Si vous cherchiez la recette pour faire un bon shoegaze en 2015, on vous conseille l’écoute de Pure Mood, le dernier album du trio Ringo Deathstarr qui empile les couches de guitares fuzz et grunge, au milieu de vocaux sucrés et chantés comme à bout de souffle. Une formule magique inventée par kevin Shields de My Bloddy Valentine et qui lui a valu d’être imité et suivi par de nombreux groupes depuis, mais comme pour leurs précédents albums, les Ringo Deathstarr prouvent encore une fois avec leurs qualités mélodiques et leur maitrise du design sonore qu’ils valent bien plus que bien des suiveurs et on a davantage envie de les qualifier d’héritiers.

Ringo Deathstarr ont distillé le charme de leur chant masculin et féminin et de leurs accroches syncopée au fil de leur carrière et ce nouvel album ne déroge pas à cette règle mais il prend tout de même quelques virages inattendus et bienvenus. Le morceau “Heavy Metal Suicide” par exemple n’a pas volé son titre avec sa posture metal et ses lourdes guitares dans les couplets tandis que le refrain les rappelle à l’ordre de leur essence shoegaze.

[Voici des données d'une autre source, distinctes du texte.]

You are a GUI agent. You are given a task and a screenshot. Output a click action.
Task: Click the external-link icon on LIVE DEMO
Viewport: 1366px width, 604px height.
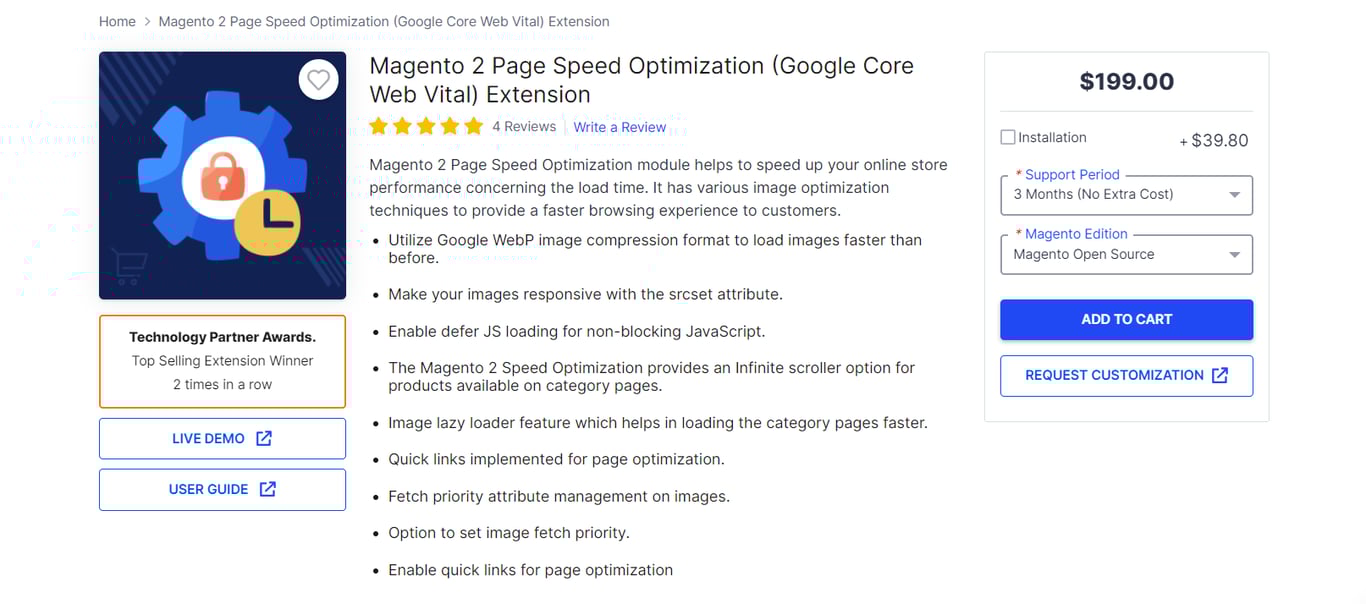click(x=263, y=438)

D’autres morceaux plus aériens et diaphanes comme Dream Again ou California Car Collection montrent le groupe sous un autre jour, tout comme le morceau “Old Again” qui remporte la palme du morceau le plus poppy et langoureux que le groupe n’ait sans doute jamais écrit. Mais la vraie force de l’album reste des morceaux comme Frisbee ou Never qui écrasent l’auditeur sous le noise et les mélodies de ses guitares. Beaucoup de groupes se sont essayé à produire des albums shoegaze comme Pure Mood, mais il fallait être les Ringo Deathstarr pour y parvenir.